E veniamo alla questione delle terre. Proprio per proteggere questo capitale da far fruttare, il portavoce di Nestlè, Peter Brabeck, nel documentario We feed the planet del 2005, dichiarava apertamente che «l’acqua è una derrata alimentare e come ogni derrata alimentare ha un valore commerciale». Nestlè ha acquistato 10.000 ettari ossia il 70% della terra coltivabile nella zona nei quali pompa le sue acque minerali. Attraverso la sua azienda creata allo scopo, Agrivair, impone modalità di coltivazione che nel sito ufficiale della Vittel vengono considerate all’avanguardia. Non è così. Intanto i contadini e allevatori locali sono impediti dall’acquistare terre per allargarsi: è il caso di Didier Thouvenin, il sogno di una vita di acquisire pascoli per il proprio bestiame è frustrato. Non solo: secondo chi in quelle terre è andato a lavorare la situazione non è proprio da idillio in stile spot pubblicitario. Non si possono scavare pozzi e per abbeverare le proprie pecore i coniugi Ghislaine devono farsi arrivare le autobotti da fuori.

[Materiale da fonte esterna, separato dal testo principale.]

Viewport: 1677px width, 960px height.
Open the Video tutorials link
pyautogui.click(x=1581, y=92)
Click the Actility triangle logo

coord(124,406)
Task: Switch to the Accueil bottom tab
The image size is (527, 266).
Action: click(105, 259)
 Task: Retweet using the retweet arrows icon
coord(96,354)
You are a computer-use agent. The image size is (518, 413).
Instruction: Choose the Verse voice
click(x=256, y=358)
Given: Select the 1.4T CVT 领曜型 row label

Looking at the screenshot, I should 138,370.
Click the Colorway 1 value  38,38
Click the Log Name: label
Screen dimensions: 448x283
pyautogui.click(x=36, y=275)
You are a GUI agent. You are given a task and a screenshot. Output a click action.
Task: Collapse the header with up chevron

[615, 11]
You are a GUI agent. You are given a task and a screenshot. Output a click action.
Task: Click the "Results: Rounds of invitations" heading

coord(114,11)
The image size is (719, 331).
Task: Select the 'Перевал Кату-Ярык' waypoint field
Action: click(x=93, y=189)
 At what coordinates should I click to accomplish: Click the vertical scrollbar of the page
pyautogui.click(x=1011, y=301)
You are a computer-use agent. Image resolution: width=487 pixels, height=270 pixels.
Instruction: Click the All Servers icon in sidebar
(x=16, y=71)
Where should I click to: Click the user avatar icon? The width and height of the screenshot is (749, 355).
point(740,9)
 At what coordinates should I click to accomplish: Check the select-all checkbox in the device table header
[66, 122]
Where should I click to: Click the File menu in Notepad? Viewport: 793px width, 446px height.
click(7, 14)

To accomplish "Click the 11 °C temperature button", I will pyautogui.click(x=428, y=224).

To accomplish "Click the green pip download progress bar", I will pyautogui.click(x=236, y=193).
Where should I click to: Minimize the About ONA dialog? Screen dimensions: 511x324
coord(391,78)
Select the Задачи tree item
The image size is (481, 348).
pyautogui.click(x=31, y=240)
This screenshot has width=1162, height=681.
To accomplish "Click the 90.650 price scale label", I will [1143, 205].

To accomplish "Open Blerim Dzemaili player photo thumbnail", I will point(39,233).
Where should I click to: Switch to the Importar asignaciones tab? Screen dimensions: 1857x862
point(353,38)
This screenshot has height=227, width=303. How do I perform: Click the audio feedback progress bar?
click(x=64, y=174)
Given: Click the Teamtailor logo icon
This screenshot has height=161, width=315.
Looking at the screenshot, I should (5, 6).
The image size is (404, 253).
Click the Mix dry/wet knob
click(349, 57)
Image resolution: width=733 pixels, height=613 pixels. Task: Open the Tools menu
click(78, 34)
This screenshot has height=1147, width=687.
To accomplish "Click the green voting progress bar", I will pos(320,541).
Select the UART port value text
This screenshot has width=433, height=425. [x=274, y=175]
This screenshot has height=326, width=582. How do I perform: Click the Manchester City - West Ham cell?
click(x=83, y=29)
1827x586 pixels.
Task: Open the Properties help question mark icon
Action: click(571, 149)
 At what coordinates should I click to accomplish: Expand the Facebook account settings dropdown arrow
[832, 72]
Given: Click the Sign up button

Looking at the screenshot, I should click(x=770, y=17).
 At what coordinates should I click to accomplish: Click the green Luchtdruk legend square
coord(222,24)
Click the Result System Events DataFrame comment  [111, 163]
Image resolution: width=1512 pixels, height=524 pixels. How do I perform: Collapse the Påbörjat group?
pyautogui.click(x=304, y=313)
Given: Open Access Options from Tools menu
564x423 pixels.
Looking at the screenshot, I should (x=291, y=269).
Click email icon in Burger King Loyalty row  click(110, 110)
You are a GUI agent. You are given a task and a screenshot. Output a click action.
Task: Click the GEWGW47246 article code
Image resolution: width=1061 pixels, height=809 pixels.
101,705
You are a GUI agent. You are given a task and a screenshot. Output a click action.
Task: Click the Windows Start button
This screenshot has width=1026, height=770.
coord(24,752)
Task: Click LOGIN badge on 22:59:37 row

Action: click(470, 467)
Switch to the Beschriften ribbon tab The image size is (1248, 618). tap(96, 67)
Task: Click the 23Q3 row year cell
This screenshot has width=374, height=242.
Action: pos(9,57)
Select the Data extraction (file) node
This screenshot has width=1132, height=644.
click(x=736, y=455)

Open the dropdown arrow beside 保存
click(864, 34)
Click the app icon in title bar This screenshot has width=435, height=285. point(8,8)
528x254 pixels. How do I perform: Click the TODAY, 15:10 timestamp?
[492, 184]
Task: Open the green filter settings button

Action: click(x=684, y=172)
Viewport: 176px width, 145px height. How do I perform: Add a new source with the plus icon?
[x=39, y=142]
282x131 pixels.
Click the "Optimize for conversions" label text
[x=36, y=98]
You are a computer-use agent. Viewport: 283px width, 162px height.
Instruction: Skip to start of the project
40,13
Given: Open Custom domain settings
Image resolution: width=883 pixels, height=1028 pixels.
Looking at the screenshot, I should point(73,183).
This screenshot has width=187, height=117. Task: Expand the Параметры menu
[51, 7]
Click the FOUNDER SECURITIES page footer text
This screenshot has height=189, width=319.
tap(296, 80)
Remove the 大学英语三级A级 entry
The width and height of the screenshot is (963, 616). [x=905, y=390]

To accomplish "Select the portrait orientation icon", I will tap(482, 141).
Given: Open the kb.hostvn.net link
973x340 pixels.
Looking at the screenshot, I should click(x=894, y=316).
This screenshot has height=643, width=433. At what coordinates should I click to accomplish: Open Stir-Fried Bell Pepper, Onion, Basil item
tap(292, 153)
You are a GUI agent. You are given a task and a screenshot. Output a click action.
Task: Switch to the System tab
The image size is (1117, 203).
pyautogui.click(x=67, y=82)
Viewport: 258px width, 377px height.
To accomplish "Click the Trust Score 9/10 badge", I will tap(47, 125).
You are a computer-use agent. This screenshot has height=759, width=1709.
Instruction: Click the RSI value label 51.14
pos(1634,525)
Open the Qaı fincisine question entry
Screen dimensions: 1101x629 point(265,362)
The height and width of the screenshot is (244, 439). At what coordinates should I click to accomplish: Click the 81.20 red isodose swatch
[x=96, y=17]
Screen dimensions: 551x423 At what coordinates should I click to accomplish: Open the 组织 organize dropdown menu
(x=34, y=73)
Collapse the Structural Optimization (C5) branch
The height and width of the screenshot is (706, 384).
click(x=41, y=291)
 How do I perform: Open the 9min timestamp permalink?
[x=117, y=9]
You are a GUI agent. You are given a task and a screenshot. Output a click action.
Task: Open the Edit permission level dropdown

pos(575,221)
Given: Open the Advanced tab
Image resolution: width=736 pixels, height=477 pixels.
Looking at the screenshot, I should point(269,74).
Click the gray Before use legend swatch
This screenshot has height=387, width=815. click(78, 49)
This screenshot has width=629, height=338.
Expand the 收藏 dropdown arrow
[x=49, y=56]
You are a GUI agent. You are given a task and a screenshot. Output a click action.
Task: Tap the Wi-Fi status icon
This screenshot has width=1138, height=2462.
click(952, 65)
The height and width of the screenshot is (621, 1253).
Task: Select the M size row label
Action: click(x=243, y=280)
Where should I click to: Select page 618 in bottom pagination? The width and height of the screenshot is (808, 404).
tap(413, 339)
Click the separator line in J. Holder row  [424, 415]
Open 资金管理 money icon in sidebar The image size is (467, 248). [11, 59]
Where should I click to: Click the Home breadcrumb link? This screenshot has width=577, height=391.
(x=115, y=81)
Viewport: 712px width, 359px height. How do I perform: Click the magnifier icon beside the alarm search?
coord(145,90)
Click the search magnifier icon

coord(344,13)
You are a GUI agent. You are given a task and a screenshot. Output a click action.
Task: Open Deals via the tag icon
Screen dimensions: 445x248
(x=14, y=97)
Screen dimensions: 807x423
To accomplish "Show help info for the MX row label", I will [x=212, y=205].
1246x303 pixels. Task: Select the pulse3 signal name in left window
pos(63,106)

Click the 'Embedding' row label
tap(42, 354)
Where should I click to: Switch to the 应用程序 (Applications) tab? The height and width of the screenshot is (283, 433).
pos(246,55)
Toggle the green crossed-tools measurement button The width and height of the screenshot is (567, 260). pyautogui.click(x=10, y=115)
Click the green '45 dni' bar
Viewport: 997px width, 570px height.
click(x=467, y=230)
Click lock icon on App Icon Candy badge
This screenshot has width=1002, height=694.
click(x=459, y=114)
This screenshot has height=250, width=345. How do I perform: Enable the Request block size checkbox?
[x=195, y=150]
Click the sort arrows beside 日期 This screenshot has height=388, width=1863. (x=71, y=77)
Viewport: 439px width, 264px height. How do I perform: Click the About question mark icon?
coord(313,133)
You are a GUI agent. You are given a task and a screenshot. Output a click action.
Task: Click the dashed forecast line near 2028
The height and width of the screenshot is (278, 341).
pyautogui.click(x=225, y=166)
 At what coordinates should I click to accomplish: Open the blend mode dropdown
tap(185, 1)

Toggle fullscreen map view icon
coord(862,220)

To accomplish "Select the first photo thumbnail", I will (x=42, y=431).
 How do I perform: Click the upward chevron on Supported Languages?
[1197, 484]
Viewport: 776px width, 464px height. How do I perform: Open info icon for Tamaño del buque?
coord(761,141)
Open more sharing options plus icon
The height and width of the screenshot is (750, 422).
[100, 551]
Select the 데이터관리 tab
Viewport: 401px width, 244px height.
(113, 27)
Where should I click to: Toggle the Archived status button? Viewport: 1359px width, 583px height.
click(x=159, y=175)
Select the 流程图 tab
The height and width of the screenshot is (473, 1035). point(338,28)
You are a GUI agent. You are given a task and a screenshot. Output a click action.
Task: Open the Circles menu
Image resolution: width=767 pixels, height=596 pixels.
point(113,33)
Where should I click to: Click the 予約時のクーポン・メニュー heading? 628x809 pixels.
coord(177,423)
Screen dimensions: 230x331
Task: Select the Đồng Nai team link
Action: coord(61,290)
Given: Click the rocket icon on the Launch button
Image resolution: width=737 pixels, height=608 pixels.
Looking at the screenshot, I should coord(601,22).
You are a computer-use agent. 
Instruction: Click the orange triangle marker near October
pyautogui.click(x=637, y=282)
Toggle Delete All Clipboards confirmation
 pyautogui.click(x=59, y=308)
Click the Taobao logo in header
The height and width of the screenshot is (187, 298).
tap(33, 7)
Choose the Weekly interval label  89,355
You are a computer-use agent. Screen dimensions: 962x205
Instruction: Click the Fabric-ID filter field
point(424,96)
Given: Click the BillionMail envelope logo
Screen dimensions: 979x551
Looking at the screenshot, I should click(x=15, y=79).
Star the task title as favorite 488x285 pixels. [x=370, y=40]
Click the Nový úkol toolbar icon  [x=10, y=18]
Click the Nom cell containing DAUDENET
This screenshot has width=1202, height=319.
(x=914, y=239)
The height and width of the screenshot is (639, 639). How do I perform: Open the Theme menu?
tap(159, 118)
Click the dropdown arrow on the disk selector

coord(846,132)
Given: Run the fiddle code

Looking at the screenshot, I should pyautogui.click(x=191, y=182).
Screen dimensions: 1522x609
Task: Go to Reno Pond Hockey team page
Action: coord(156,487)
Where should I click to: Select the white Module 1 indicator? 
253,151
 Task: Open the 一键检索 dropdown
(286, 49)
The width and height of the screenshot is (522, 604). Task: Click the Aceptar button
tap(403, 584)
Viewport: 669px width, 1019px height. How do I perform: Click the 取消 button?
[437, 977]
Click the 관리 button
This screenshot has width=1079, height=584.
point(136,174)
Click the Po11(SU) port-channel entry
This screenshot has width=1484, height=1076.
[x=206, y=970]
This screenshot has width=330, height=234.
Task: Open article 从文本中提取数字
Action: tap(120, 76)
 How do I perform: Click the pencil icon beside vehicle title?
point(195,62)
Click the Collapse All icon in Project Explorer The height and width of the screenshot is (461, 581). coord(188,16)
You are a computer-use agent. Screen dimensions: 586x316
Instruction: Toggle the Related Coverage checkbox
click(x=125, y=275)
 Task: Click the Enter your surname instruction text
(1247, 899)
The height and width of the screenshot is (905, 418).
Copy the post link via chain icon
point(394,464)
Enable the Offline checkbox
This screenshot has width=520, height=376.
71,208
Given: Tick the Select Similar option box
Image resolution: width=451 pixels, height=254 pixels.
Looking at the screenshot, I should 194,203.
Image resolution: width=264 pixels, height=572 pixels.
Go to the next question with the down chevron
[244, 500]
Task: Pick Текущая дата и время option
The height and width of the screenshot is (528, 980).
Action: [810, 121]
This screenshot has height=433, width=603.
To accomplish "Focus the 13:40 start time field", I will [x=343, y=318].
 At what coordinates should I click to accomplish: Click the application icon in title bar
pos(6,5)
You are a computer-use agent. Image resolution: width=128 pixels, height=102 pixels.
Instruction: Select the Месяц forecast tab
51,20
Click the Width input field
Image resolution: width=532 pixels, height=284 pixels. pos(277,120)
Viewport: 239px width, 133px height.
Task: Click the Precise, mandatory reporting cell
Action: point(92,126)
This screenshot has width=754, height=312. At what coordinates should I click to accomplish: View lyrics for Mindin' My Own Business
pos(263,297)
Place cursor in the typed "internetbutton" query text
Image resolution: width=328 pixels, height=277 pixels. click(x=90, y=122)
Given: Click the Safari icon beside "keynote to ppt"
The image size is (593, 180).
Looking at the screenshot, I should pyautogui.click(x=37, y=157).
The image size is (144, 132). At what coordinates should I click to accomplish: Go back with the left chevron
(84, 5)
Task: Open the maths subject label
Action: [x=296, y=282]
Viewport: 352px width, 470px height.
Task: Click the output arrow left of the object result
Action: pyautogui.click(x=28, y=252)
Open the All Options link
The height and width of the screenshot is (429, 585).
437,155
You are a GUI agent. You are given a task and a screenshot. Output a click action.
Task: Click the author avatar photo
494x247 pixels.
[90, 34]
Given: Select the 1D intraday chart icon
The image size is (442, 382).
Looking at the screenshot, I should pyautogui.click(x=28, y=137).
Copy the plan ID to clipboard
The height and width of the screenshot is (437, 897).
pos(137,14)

«La guerra dell’acqua è già cominciata, in qualche modo, da qualche parte» canta il nostro Ivano Fossati, e a Vittel il CollectifEau88 la combatte collegandosi strettamente con tutte le realtà che nel mondo hanno avuto a che fare con Nestlè, dal Brasile (São Lourenço, Stato del Minas Gerais) dove è stata costretta, portata in tribunale fin nella stessa Svizzera, a gettare la spugna, al Canada del Wellington Water Resource, alla Germania, dove alla Nestlè è stato assegnato il premio, ironico, “Avvoltoio d’oro 2019” e dove è sorto, a Luneburgo, un comitato di cittadini che si è chiamato non a caso “Keine Vittel2” (pur essendo in questo caso Coca Cola ad essere coinvolta). La guerra dell’acqua è davvero cominciata, speriamo che la presa di coscienza collettiva testimoniata anche dalla storica vittoria del nostro referendum, aumenti e i beni comuni, acqua, terra, sementi, restino beni comuni, patrimonio dell’umanità.